• **Written task**
Answer these questions using the article on AI in financial services below:
(a) What percentage of banks report that legacy systems keep them from moving forward?
(b) Who hosted the panel discussion?
(c) Which company does Nishant Malsisaria represent?

Paisabazaar, Angel One, Jar, and Zuno Insurance Discuss How AI is Revolutionizing the BFSI Industry

Reading Time: 11 minutes
In today’s financial services industry, customers expect seamless, personalized interactions every time they log in, walk into a branch, or call support. On the other hand, 55% of banks report that they can’t move forward due to their legacy systems hindering progress. That gap between expectation and delivery is widening rapidly, and it’s not just a technological gap—it’s a trust gap.
The numbers make it clearer. A recent survey found that 74% of customers would be more loyal to their bank if it offered personalized tips and insights tailored to their daily spending and saving habits. Meanwhile, 70% of customers consider a consistent experience across channels to be extremely or very important in choosing their primary bank. Yet, 53% of banks running on outdated core systems admit they can’t scale due to data silos and operational bottlenecks.
If you compare those two facts, and you see the problem: demand keeps rising, but delivery is stuck.
So, the very thing customers care about most —an easy, consistent journey —becomes the hardest thing for institutions to provide. And this is where the tension lies. Fintech challengers, unburdened by decades of patchwork systems, can launch personalized offerings in a matter of weeks. Traditional banks, meanwhile, are finding it somewhat difficult to integrate fragmented data and legacy platforms. The outcome is obvious: slower innovation, weaker engagement, and frustrated customers who are quicker than ever to switch.
But change doesn’t have to mean tearing everything down and starting over. Some banks are finding smarter ways forward, building bridges between the old and the new, moving from product-first thinking to customer-first, and paying close attention not just to who the customer is, but when they’re ready to act. That idea of right-time engagement is proving to be a real differentiator.
These themes came out strongly in a recent panel discussion hosted by MoEngage. Leaders from Paisabazaar, Angel One, Jar, and Zuno Insurance spoke candidly about the real challenges they face, from navigating legacy limitations to rethinking customer engagement models. Their experiences provided a more honest look at how financial institutions are navigating a complex market.
The Core Industry Pain Points
1. The Data Problem Nobody Talks About
Financial services companies sit on mountains of data. Every transaction, every click on an app, every call to a service center, every visit to a branch — it all gets logged somewhere. The numbers are staggering. However, the awkward truth, which many executives avoid saying out loud, is that the more data banks collect, the more difficult it often becomes to make sense of it.
You can see the problem in everyday interactions:
- A customer who has been with the same bank for years calls about a loan, and the agent asks for basic details that the bank already has
- A mobile app that knows every account balance still shows random, irrelevant offers on the home screen
- The data isn’t missing. It’s just scattered across systems that don’t talk to each other
Nishant Malsisaria from Paisabazaar put it simply during the panel: “While we may have data sitting with us, we may not have the luxury to be able to use it.” That phrase — “luxury to use it”- captures the strange situation. Banks don’t lack information. What they lack is the ability to connect and apply it in ways that actually improve a customer’s experience.

• **Provided data**
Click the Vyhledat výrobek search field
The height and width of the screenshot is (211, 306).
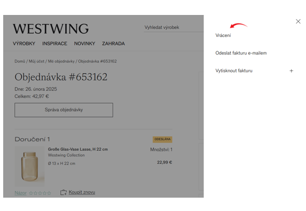(x=174, y=28)
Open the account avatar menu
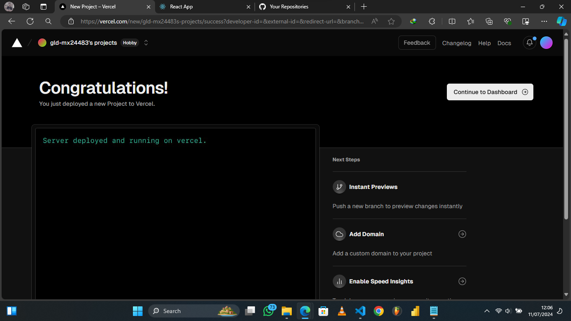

• **Written solution**
(a) 55%
(b) MoEngage
(c) Paisabazaar